Summary
denying summary judgment where question of fact remained based on ambiguity in contract provision relating to the amount of asbestos abatement work that was to be performed for the school district
Summary of this case from Rondout Valley Central School v. Coneco Corp.Opinion
January 31, 1992
Appeal from the Supreme Court, Oneida County, Shaheen, J.
Present — Callahan, J.P., Doerr, Green, Balio and Lawton, JJ.
Order unanimously modified on the law and as modified affirmed with costs to plaintiff, in accordance with the following Memorandum: Supreme Court properly denied plaintiff's motion for partial summary judgment on its claim for progress payments. It is undisputed that the architects certified that the work had been completed and payment was due pursuant to article 6 of the contract. Receipt of the architects' final certificate does not foreclose the defendant, however, from asserting claims against the contractor (see, Board of Educ. v. Barbaresi Son, 25 A.D.2d 855, 856). Article 21 of the supplementary general provisions of the contract supersedes the general provisions of the contract providing for final payment upon issuance of the architects' final certificate.
There is a triable issue of fact which precludes plaintiff's claim for partial summary judgment on its claim for additional work (see, Balport Constr. Co. v. New York Tel. Co., 111 A.D.2d 360).
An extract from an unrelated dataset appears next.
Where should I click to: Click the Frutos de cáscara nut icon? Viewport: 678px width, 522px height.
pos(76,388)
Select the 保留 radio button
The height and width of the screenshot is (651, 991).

The contract provisions with respect to the amount of work to be performed under Alternate #2, which provided for the abatement of asbestos in the dirt floor located in the crawlspace under the school building, are ambiguous. Alternate #2 of the contract appears to require plaintiff to clean 22,867 square feet of dirt floor. Addendum 2 of the contract, however, limits the dirt floor square footage under this alternative to a maximum of 5,748 square feet. Where, as here, the contract is ambiguous and subject to different interpretations and the intent of the parties depends upon a choice between reasonable inferences to be drawn from extrinsic evidence, interpretation of the contract must be determined by the trier of fact (see, Amusement Business Underwriters v. American Intl. Group, 66 N.Y.2d 878, 880-881; River Park Assocs. v. Meyerbank Elec. Co., 116 A.D.2d 709, 710.
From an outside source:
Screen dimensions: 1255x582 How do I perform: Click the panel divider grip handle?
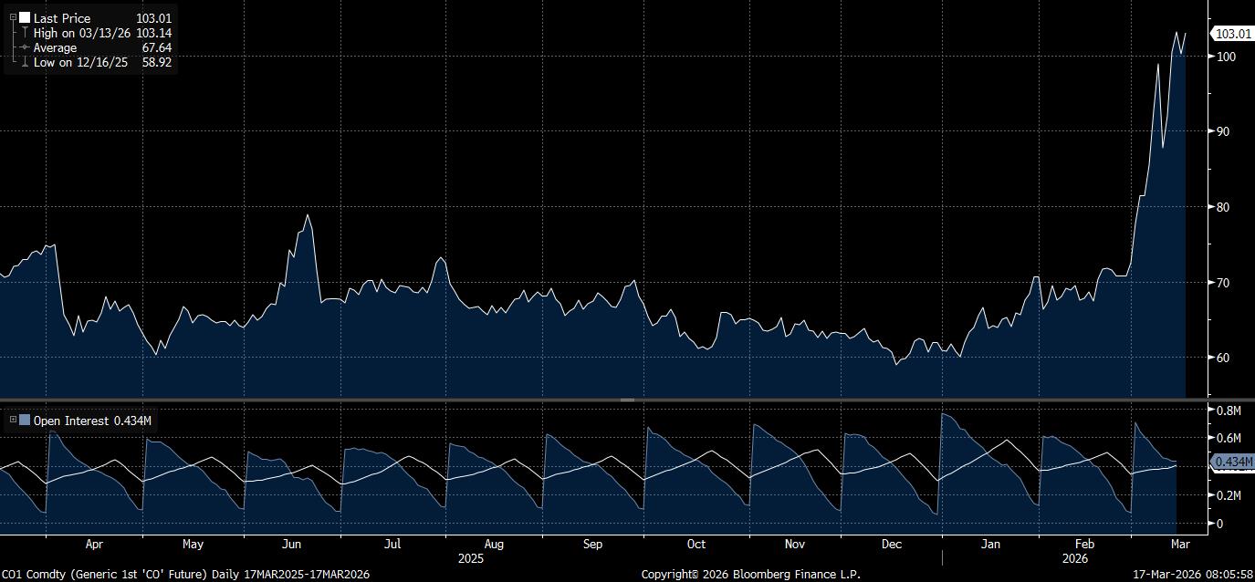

Supreme Court erred, however, in denying plaintiff's motion to dismiss defendant's counterclaims based in negligence. Defendant's first, third and fifth counterclaims allege that plaintiff "carelessly, negligently and improperly performed under the agreement". A simple breach of contract is not to be considered a tort unless a legal duty independent of the contract itself has been violated (Clark-Fitzpatrick, Inc. v. Long Is. R.R. Co., 70 N.Y.2d 382, 389). Merely alleging a breach of a duty by employing language familiar to tort law, does not, without more, transform a simple breach of contract into a tort claim (Brum v. City of Niagara Falls, 145 A.D.2d 928, 929, lv denied 74 N.Y.2d 608). Defendant has not alleged the violation of a legal duty independent of the contract. Defendant's remaining counterclaims based upon alleged breach of contract should also have been dismissed based upon defendant's failure to comply with the condition precedent of written notice as required by paragraph 3.4.1 of the general conditions of the contract (see, Stage v. Village of Owego, 48 A.D.2d 985, 986, affd 39 N.Y.2d 1017).